Just in time for Windows 7

Oct 13, 2008 13:36 GMT  ·  By

The sneak peek that Microsoft allowed into the development process of Windows 7 was sufficient in order to deliver a taste of the evolution of parallel computing on the next iteration of the Windows platform. But it is not just Windows 7 that is evolving to embrace multilcore and manycore architectures. Microsoft's next generation development platform, Visual Studio 2010 and the .NET Framework version 4.0 environment, will also advance in terms of their parallel computing capabilities.

“Parallel Extensions will indeed be a part of the .NET Framework 4.0,” revealed Stephen Toub, Senior Program Manager Lead on the Parallel Computing Platform team at Microsoft. “Not only will it be a part of it, it will be a core part of it. [S. Somasegar, Senior Vice President, Developer Division] cites the following as key focuses for the release: significantly improve the core pillars of the developer experience; support for the latest platforms spanning the client, web, server, services and devices and targeted and simplified developer experiences for different application types.”

Announced at the end of September 2008, Visual Studio 2010 and .NET Framework 4.0, the successors of Visual Studio 2008 and .NET Framework 3.5, are right on track not only to span across clients, servers and the Cloud, but also to enable the development of parallel applications. Along with the under-the-hood changes in Windows 7, VS2010 and .NET Framework 4.0 will support building highly concurrent and asynchronous programs.

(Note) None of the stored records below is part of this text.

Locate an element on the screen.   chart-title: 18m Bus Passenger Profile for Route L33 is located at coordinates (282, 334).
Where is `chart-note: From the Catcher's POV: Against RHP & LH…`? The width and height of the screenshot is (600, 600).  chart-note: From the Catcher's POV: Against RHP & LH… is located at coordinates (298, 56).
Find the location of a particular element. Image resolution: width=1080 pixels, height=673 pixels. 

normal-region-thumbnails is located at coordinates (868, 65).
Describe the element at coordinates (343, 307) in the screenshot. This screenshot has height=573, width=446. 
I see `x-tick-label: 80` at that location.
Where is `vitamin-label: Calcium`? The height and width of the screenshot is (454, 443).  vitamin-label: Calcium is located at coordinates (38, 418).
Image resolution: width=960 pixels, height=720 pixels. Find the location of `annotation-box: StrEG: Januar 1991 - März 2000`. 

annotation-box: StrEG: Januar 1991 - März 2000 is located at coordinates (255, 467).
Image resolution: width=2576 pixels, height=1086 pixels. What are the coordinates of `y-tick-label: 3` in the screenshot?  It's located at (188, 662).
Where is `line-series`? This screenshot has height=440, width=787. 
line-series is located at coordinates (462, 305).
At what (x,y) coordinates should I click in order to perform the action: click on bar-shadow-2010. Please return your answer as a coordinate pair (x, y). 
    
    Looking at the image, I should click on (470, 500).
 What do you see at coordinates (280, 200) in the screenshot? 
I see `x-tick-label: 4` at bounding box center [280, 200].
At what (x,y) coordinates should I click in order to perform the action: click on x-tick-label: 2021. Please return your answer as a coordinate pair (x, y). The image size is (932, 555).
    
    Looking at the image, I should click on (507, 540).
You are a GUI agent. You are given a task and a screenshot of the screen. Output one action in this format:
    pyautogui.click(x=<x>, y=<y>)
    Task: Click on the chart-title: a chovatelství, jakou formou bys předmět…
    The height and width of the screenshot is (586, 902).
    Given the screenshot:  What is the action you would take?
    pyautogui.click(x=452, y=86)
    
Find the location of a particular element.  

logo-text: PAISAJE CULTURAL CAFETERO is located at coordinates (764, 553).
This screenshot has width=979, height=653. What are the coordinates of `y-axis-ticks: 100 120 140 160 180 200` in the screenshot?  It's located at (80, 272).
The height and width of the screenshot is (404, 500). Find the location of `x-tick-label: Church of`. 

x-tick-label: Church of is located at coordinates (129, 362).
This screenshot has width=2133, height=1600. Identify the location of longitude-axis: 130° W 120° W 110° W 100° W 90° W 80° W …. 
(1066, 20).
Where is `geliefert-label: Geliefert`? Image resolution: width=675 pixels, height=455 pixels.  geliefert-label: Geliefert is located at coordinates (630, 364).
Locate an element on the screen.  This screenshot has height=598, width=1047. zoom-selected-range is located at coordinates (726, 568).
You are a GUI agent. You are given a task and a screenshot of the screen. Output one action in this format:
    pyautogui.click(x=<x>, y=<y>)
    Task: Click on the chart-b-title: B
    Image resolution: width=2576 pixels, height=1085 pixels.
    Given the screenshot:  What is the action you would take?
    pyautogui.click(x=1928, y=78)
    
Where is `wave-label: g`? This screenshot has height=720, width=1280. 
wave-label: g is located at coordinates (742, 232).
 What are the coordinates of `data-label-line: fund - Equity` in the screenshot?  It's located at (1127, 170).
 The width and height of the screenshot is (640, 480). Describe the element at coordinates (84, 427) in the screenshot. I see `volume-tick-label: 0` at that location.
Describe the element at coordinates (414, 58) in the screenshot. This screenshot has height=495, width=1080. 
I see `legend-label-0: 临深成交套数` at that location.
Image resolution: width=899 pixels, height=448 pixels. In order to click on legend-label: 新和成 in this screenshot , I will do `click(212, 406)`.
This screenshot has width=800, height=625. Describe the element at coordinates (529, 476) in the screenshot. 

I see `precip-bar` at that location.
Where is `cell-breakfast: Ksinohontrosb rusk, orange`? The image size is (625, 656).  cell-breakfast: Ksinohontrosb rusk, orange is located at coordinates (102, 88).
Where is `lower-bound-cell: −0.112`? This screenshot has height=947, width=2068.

“So in the .NET Framework 4.0, you’ll find the Task Parallel Library at the heart of the Framework in mscorlib.dll. You’ll find PLINQ sitting in System.Core.dll right alongside LINQ-to-Objects. And you’ll find new coordination and synchronization data types spread across various DLLs, enabling not only your applications, but the .NET Framework itself. We’ll be diving into more details at the PDC, and we hope you’ll join us for that,” Toub added.